Presumably, each company maintains its own set of allow/deny rules.
--Rohit Patnaik
2009/10/9 srujan <srujan82@...il.com>:
> I agree with your word let "customer network admin selects it". But Tipping Point, Juniper, Cisco and Snort will have a wide range of customers, and maintaining different signature set for different Orgs is a big headache.
>
> All these guys are maintaining 95% to 99% detection coverage at NSS testing. That's why i asked about the selection criteria.
>
> On Fri, Oct 9, 2009 at 1:36 AM, <Valdis.Kletnieks@...edu> wrote:
>>
>> On Fri, 09 Oct 2009 00:47:24 +0530, srujan said:
>>
>> > What is the vulnerability selection criteria of Tipping Point, Juniper IPS
>> > products.
>> >
>> > Is it covering each and every CVE ID or is it selecting particular kind of
>> > attacks. If so what is selection criteria (cvss score or severity level or
>> > most publicly exploited)
>>
>> If the answer isn't "customer network admin selects it", the products are
>> broken and brain damaged. Different sites have different security stances,
>> and different opinions regarding the trade-off between the added security
>> benefit and the throughput and latency hits you take.

● Data provided
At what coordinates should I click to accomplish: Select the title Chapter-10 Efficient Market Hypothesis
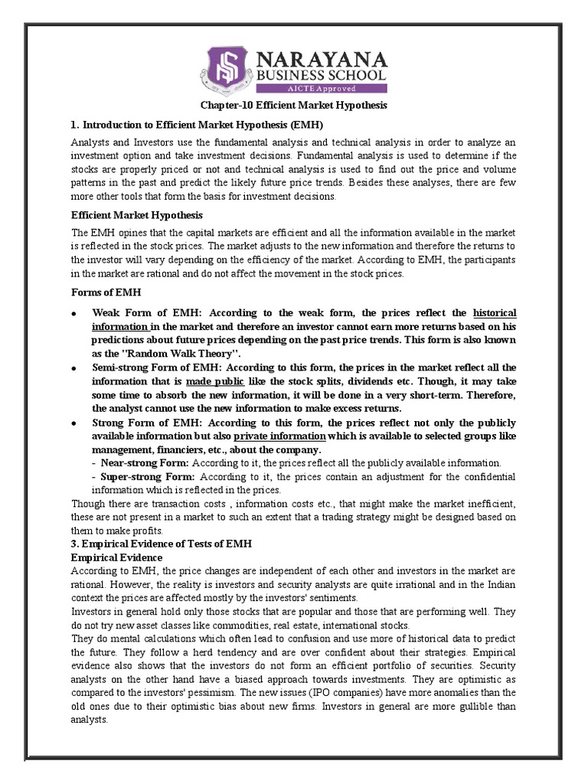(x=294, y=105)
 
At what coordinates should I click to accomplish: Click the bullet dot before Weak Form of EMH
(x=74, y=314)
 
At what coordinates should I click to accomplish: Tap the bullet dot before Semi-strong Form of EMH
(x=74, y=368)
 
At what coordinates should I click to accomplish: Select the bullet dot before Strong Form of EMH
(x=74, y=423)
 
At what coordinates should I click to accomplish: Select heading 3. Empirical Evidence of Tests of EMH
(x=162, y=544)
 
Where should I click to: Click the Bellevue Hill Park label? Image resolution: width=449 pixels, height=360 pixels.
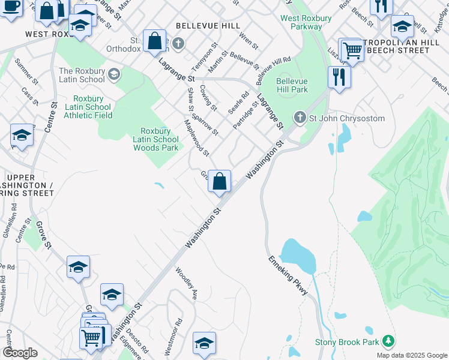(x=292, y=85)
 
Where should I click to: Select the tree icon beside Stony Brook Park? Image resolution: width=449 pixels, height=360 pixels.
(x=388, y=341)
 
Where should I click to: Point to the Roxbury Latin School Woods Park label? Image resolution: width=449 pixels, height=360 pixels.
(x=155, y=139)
...
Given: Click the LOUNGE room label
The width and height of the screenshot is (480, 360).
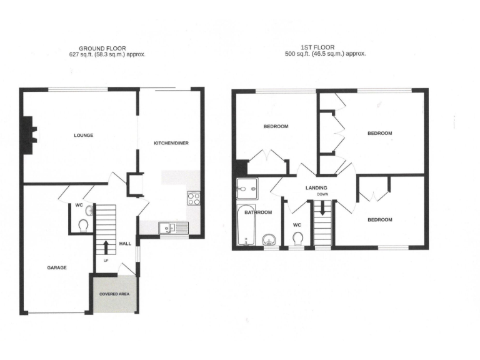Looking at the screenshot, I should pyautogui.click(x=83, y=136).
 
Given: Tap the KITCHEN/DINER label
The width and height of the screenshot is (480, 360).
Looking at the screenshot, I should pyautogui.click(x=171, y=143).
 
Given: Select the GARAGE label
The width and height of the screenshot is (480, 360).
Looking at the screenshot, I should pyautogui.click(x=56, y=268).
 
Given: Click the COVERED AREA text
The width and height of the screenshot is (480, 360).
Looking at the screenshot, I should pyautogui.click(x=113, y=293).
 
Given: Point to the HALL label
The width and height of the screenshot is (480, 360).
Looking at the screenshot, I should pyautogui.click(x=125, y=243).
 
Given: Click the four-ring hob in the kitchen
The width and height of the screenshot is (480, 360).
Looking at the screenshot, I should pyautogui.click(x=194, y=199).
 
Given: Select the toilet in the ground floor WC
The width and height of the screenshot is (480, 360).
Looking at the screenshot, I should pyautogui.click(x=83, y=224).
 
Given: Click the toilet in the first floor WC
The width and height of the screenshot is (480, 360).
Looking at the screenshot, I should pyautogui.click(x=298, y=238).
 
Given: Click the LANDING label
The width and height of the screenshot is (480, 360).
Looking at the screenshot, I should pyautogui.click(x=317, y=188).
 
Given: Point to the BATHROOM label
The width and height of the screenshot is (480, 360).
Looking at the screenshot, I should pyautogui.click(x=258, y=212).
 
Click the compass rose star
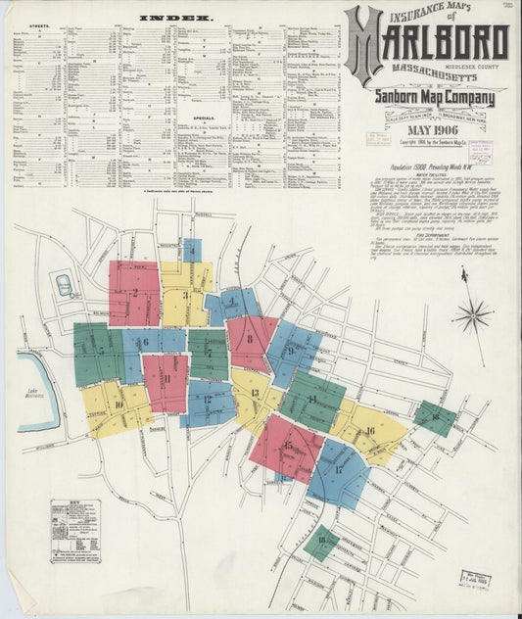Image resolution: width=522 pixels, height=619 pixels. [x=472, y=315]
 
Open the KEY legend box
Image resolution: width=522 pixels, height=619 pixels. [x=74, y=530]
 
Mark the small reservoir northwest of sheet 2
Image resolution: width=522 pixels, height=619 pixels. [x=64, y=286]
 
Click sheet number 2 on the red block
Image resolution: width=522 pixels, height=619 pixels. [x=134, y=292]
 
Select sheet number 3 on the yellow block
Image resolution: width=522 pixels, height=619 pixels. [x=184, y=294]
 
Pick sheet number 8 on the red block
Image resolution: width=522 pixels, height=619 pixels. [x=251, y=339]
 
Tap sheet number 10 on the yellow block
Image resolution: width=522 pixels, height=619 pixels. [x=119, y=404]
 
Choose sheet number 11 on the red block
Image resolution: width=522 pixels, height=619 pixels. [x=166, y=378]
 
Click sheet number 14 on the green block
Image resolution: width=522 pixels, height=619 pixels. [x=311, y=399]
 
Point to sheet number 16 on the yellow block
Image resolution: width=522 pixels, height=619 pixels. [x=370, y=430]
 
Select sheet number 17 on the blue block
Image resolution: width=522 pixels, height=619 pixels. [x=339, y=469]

● Given task
Continue the email exchange above about how IPS vendors choose which vulnerabilities to cover, starting right after its last sentence.

● Task response
>>
>> Even within a site, the trade-offs may vary. I have some machines that
>> are actually air-gapped, some that are heavily firewalled, and some that
>> are lightly firewalled - and there's probably some Snort sensors and honeypots
>> too.. ;)
>>
>> If you're asking for "what pre-canned detection rules they come with", it's
>> probably "all the known vulns that we can figure out how to write a Snort
>> rule that doesn't suck resources". :)
>>
>> OK, maybe they don't use Snort - but the same problems of filter
>> expressiveness, whether/how to do a regexp, and so on, are faced by all IDS/IPS
>> systems. If you need to do a regexp backref, it's going to either not be part
>> of the available toolset, or it's going to suck at line rate on high speed
>> interfaces. Matching '\((134|934){3,5})\(foo|bar)(more ugly)(\1|\2)' is going
>> to suck whether it's Snort or silicon.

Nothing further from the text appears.